- Task goal -
Can you retype the data from the line with "You are a computer-use agent. This" through the line with "(x=251, y=283)", both ends included, leaving out any pictures?

- Extracted data -
↓↓↓

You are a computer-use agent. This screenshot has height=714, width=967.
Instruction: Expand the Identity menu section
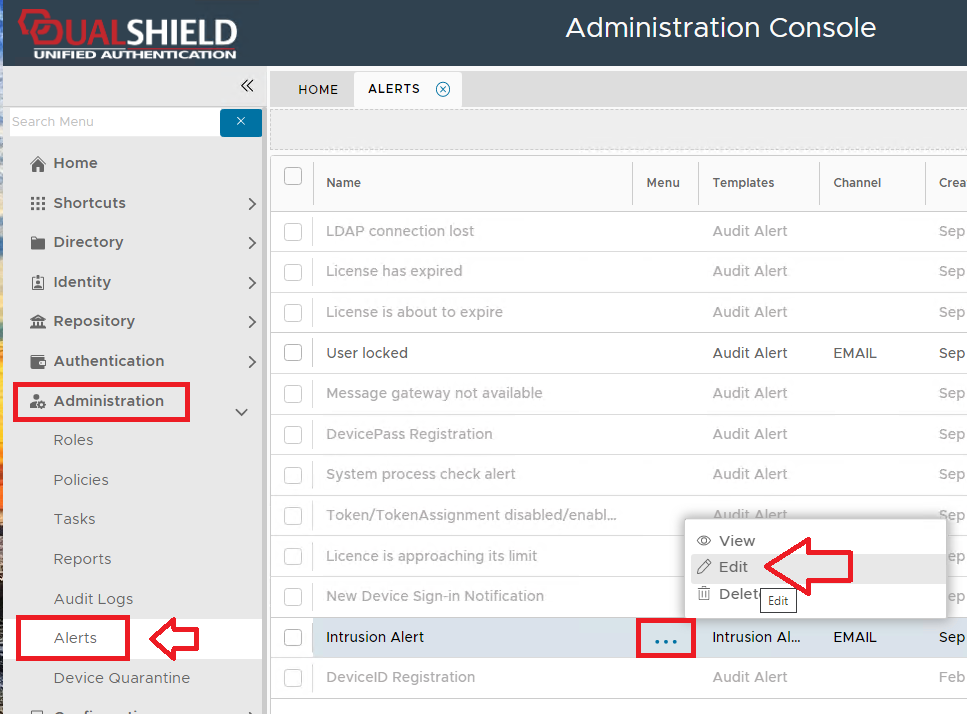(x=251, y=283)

↑↑↑
↓↓↓

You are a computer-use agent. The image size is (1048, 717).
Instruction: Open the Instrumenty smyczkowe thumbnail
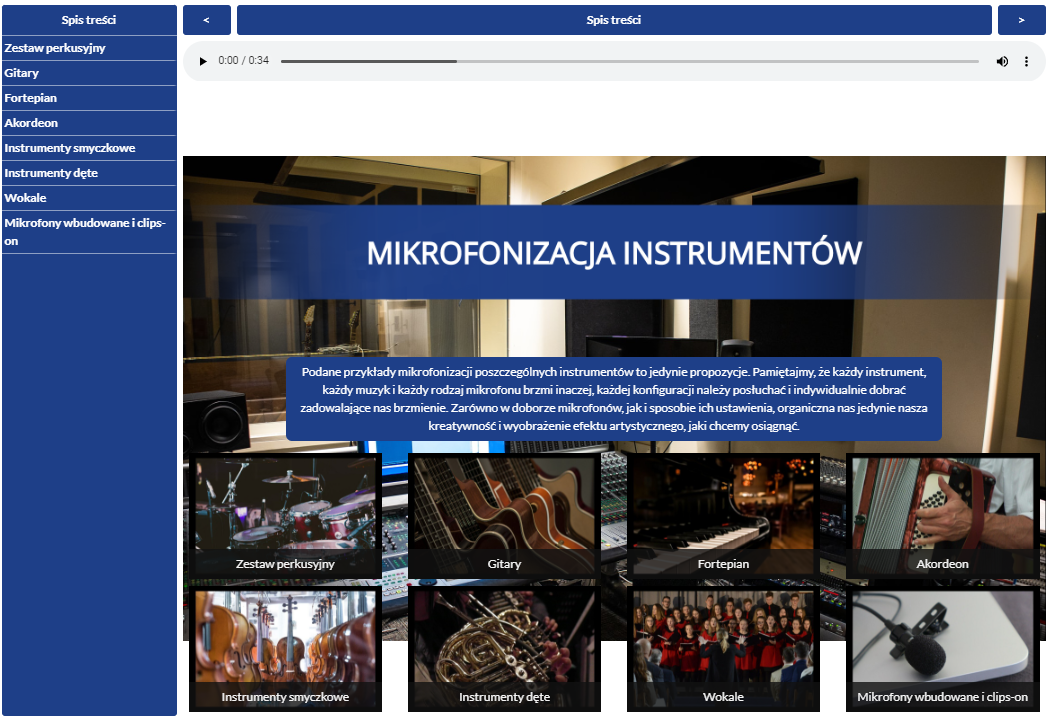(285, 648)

↑↑↑

- Result of the task -
You are a computer-use agent. This screenshot has height=714, width=967.
Instruction: Expand the Identity menu section
(x=251, y=283)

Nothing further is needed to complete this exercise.